Your goal
Take each line below that has "главе" and copy it.

(Data extracted from a collection)
*****
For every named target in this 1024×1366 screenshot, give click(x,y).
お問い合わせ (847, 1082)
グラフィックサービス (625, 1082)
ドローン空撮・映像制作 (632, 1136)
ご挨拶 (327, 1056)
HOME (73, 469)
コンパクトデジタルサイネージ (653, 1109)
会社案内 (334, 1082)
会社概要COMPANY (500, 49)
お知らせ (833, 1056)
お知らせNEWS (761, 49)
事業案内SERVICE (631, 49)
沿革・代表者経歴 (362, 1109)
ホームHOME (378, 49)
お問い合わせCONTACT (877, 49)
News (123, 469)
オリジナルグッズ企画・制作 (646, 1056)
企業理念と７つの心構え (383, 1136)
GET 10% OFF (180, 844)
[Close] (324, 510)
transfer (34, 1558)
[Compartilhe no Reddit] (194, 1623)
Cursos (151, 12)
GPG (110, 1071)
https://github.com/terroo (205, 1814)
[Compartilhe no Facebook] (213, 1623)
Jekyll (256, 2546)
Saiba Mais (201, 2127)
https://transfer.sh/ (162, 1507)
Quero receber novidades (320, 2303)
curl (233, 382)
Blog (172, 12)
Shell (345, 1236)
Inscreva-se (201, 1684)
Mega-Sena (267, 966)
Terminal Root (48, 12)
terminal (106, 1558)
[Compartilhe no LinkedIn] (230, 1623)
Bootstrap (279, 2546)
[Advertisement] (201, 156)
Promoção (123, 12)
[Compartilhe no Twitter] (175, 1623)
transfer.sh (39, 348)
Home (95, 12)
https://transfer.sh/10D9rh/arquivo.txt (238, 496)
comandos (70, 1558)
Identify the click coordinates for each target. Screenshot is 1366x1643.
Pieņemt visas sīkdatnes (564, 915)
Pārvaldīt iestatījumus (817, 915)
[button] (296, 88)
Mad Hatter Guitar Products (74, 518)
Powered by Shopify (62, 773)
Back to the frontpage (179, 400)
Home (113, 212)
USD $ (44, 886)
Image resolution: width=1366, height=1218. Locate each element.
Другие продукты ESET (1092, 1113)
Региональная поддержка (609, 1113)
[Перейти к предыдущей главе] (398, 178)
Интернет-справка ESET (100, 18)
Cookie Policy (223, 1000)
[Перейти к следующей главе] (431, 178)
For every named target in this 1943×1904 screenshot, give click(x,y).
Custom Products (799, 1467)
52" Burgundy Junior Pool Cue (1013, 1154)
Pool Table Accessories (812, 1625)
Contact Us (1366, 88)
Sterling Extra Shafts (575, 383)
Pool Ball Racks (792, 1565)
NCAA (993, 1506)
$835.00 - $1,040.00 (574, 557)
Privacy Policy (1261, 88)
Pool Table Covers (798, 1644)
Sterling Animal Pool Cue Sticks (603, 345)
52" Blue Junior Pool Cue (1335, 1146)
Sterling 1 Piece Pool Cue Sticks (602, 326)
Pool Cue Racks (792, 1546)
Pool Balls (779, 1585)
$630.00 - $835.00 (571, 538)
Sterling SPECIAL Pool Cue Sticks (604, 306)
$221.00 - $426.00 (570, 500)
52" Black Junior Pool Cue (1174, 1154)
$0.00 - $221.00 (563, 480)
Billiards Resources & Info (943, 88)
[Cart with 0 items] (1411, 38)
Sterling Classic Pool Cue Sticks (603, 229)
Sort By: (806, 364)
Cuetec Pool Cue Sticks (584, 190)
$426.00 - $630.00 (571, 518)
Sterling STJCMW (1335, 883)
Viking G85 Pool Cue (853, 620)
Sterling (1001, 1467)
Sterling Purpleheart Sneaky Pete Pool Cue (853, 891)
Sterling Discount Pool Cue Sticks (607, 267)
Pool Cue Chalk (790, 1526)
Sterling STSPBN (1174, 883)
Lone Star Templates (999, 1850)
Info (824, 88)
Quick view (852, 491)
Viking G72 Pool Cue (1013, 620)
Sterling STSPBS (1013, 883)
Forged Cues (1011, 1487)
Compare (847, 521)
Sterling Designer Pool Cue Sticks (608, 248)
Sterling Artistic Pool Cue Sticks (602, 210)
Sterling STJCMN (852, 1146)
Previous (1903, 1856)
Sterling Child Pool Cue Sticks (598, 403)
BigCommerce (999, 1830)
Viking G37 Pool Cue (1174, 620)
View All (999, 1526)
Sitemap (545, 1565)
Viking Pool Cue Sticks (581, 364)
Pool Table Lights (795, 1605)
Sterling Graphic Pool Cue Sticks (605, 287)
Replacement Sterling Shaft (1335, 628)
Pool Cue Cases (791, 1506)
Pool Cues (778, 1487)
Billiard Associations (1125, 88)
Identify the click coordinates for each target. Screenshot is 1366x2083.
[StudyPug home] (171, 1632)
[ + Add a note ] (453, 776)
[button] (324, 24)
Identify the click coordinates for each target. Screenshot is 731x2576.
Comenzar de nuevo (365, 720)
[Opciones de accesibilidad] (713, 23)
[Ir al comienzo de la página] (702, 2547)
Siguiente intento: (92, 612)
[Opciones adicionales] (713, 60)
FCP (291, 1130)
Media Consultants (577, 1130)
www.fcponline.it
*****
Response to this exercise
[Перейти к предыдущей главе] (398, 178)
[Перейти к следующей главе] (431, 178)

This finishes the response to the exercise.